O acontecimento de Deus nos acontecimentos dos homens. A atmosfera é sempre alimentada por uma surpreendente Theosfera.

Terça-feira, 02 de Outubro de 2012

Este, o nosso, é o tempo dos três t´s.

Estamos, de facto, no tempo da transição, da transformação e da turbulência.

Quem o diz é o secretário-geral das Nações Unidas, Ban Ki-Moon.

Tudo está a mudar. Tudo está a mudar aceleradamente. E, nesta aceleração da mudança, a turbulência é inevitável, embora raramente desejável.

O que mais ressalta, dentro deste processo planetário, é a impotência dos líderes e das instituições. Vamos fazendo o papel de notários.

Limitamo-nos a registar (e a lamentar) o que vai acontecendo.

É isto que me preocupa.

Creio numa mudança que seja capaz de gerir (e alterar) o rumo dos acontecimentos.

Quando?

publicado por Theosfera às 10:51

Um dos critérios para aferir a maturidade de uma pessoa está na forma como reage aos momentos de adversidade. Porque, de facto, esse é o maior teste.

É claro que a tristeza e o abatimento visitam todas as vidas em (quase) todas as horas.

A reacção perante essas situações é que faz a diferença.

Alexander Pope achava que «suportam melhor a censura os que merecem elogio».

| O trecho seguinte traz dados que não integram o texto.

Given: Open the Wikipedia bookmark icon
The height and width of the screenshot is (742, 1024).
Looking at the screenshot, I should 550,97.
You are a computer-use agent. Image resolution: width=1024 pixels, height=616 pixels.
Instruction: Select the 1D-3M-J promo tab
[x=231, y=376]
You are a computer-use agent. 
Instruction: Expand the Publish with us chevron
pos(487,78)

De facto, às vezes a censura resulta da incapacidade que muitos têm em reconhecer. E é por isso que existe uma grande animosidade para com os que praticam bem. Basta olhar para os casos de Jesus, Oscar Romero ou Madre Teresa.

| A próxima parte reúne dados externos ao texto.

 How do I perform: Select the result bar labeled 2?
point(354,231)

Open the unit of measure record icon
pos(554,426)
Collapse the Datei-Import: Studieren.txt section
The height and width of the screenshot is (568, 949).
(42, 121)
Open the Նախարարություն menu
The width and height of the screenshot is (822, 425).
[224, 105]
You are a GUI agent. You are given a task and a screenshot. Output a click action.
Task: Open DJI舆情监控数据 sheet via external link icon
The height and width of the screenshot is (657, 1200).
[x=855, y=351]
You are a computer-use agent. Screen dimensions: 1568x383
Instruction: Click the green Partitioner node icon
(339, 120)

Quem faz o bem não anda à procura de elogios. E, de caminho, não receia as censuras. Estas fazem doer.

Moem. Mas não esmagam!

publicado por Theosfera às 10:33

Revejo-me em Quintiliano quando proclama que «a consciência vale por mil testemunhas».

Muitas vezes, as testemunhas não depõem a favor dos justos nem a favor da verdade.

Uma consciência recta, escorada numa alma pura e numa vida limpa, é a maior (quiçá, a única) consolação!

publicado por Theosfera às 10:23

Ninguém tem o monopólio da verdade. Todos nós estamos expostos ao erro.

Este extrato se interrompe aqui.